**TASK DESCRIPTION**:
Render the records below as a Markdown table with two columns, Row and Text. Number each line in Row, put the line itself in Text, and leave out blank lines.

**RECORDED INFORMATION**:
***
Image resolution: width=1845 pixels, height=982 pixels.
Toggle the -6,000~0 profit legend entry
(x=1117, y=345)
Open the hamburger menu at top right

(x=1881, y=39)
***
**RESULT FOR THIS TASK**:
| Row | Text |
|---|---|
| 1 | Image resolution: width=1845 pixels, height=982 pixels. |
| 2 | Toggle the -6,000~0 profit legend entry |
| 3 | (x=1117, y=345) |
| 4 | Open the hamburger menu at top right |
| 5 | (x=1881, y=39) |